In reviewing previous cases dealing with similar transactions, it is noted that the courts have mentioned at least two general tests to determine the deductibility of interest payments. The varying principles which the courts have enunciated on the subject, have left the area quite unsettled.

One test is commonly called the "business purpose test." According to this, interest is not allowed to be deducted if no economic gain could be realized beyond a tax deduction. Another test, commonly known as the "sham test," is involved in determining whether there is a genuine indebtedness. Here, the courts examine the circumstances surrounding the transaction in order to determine whether the transaction is a sham. If so, then they find that absent any substance to the transaction, there can be no finding of a genuine indebtedness. We will consider the sham cases first.

Historically speaking, these sham test cases grew out of a series of plans devised in the early 1950's by M. Eli Livingstone, a Boston securities broker. By combining section 163(a) with the advantageous tax rate under section 1201 on capital gains, Livingstone was able to offer taxpayers in the high income tax brackets, a substantial tax savings for a relatively small cash expense. These tax savings devices, through judicial interpretation, have become known as "Livingstone transaction." See Goodstein v. Commissioner of Internal Revenue, 267 F.2d 127 (1st Cir. 1959); Lynch v. Commissioner of Internal Revenue, 273 F.2d 867 (2d Cir. 1959).
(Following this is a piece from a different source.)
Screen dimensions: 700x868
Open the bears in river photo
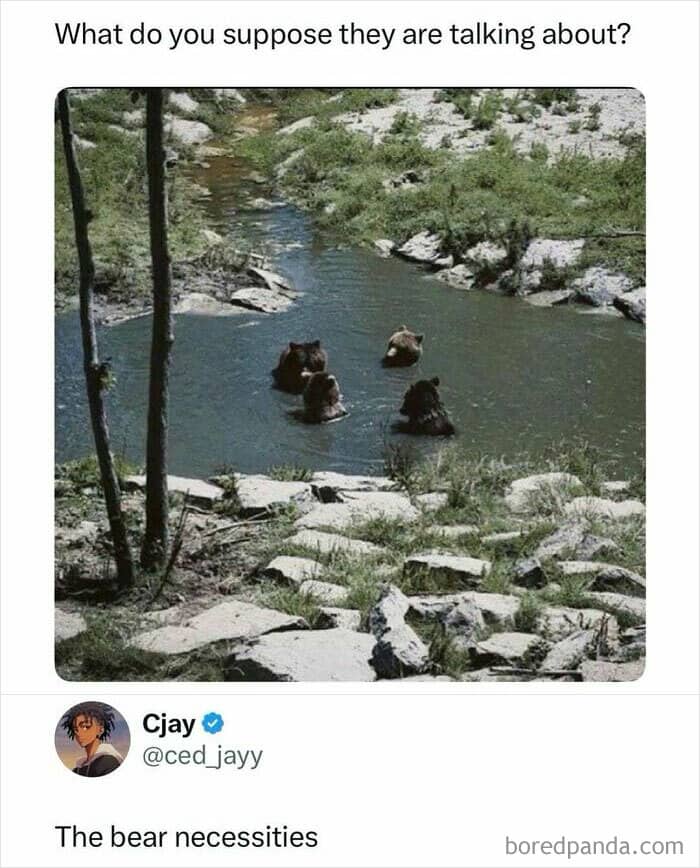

In the Goodstein case, taxpayer entered into an agreement with Livingstone for the purchase of $10,000,000 of 1 3/8% United States Treasury notes. Purportedly, he gave to Livingstone a $15,000 down payment for the purchase, and Livingstone arranged a loan for the balance of the transaction. Thereupon, Livingstone ordered Guaranty Trust Company of New York (with which he had a security clearance account) to accept delivery of $10,000,000-worth of notes from a bond dealer; Guaranty Trust charged Livingstone's account with the purported purchase price and credited the same amount to the bond dealer. However, within one-half hour of this transaction, Livingstone resold the notes to the dealer, which purported to pay for them with a...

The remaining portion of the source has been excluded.